**Exercise prompt**
Transcribe all of the data, leaving nothing out and changing nothing.

**Recorded data**

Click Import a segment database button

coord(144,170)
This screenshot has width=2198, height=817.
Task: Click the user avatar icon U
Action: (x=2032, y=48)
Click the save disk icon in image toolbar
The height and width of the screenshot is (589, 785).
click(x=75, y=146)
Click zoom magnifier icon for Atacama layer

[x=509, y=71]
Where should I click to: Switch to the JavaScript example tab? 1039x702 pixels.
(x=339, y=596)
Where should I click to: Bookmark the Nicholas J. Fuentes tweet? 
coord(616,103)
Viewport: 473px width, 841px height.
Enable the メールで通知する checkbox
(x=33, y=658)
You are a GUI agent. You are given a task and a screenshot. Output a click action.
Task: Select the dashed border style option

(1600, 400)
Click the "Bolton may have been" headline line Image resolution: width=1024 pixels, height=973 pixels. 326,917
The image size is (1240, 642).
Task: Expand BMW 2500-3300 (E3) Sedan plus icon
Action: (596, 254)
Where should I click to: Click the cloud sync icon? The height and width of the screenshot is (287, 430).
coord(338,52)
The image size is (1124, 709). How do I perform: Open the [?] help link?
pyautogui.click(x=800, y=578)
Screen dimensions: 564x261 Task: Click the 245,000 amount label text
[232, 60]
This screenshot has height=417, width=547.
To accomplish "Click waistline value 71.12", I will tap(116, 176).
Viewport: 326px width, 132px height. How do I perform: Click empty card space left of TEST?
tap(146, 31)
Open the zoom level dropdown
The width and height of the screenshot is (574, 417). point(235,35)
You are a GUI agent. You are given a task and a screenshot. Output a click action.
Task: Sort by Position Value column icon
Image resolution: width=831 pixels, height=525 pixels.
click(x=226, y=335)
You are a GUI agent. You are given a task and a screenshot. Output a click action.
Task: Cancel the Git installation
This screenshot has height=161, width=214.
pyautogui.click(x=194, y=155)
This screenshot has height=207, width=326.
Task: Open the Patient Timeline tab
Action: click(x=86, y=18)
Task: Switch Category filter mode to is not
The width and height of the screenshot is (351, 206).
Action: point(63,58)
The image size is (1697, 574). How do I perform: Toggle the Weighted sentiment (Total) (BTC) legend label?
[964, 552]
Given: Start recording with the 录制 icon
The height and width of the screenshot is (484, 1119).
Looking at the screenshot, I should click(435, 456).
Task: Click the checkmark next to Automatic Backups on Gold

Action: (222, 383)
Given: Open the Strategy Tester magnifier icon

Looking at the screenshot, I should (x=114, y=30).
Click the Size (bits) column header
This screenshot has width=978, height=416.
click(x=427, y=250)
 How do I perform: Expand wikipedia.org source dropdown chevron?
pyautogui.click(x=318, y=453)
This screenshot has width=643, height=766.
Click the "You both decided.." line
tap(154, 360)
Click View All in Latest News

**Response box**
Click Import a segment database button

coord(144,170)
This screenshot has width=2198, height=817.
Task: Click the user avatar icon U
Action: (x=2032, y=48)
Click the save disk icon in image toolbar
The height and width of the screenshot is (589, 785).
click(x=75, y=146)
Click zoom magnifier icon for Atacama layer

[x=509, y=71]
Where should I click to: Switch to the JavaScript example tab? 1039x702 pixels.
(x=339, y=596)
Where should I click to: Bookmark the Nicholas J. Fuentes tweet? 
coord(616,103)
Viewport: 473px width, 841px height.
Enable the メールで通知する checkbox
(x=33, y=658)
You are a GUI agent. You are given a task and a screenshot. Output a click action.
Task: Select the dashed border style option

(1600, 400)
Click the "Bolton may have been" headline line Image resolution: width=1024 pixels, height=973 pixels. 326,917
The image size is (1240, 642).
Task: Expand BMW 2500-3300 (E3) Sedan plus icon
Action: (596, 254)
Where should I click to: Click the cloud sync icon? The height and width of the screenshot is (287, 430).
coord(338,52)
The image size is (1124, 709). How do I perform: Open the [?] help link?
pyautogui.click(x=800, y=578)
Screen dimensions: 564x261 Task: Click the 245,000 amount label text
[232, 60]
This screenshot has height=417, width=547.
To accomplish "Click waistline value 71.12", I will tap(116, 176).
Viewport: 326px width, 132px height. How do I perform: Click empty card space left of TEST?
tap(146, 31)
Open the zoom level dropdown
The width and height of the screenshot is (574, 417). point(235,35)
You are a GUI agent. You are given a task and a screenshot. Output a click action.
Task: Sort by Position Value column icon
Image resolution: width=831 pixels, height=525 pixels.
click(x=226, y=335)
You are a GUI agent. You are given a task and a screenshot. Output a click action.
Task: Cancel the Git installation
This screenshot has height=161, width=214.
pyautogui.click(x=194, y=155)
This screenshot has height=207, width=326.
Task: Open the Patient Timeline tab
Action: click(x=86, y=18)
Task: Switch Category filter mode to is not
The width and height of the screenshot is (351, 206).
Action: point(63,58)
The image size is (1697, 574). How do I perform: Toggle the Weighted sentiment (Total) (BTC) legend label?
[964, 552]
Given: Start recording with the 录制 icon
The height and width of the screenshot is (484, 1119).
Looking at the screenshot, I should click(435, 456).
Task: Click the checkmark next to Automatic Backups on Gold

Action: (222, 383)
Given: Open the Strategy Tester magnifier icon

Looking at the screenshot, I should (x=114, y=30).
Click the Size (bits) column header
This screenshot has width=978, height=416.
click(x=427, y=250)
 How do I perform: Expand wikipedia.org source dropdown chevron?
pyautogui.click(x=318, y=453)
This screenshot has width=643, height=766.
Click the "You both decided.." line
tap(154, 360)
Click View All in Latest News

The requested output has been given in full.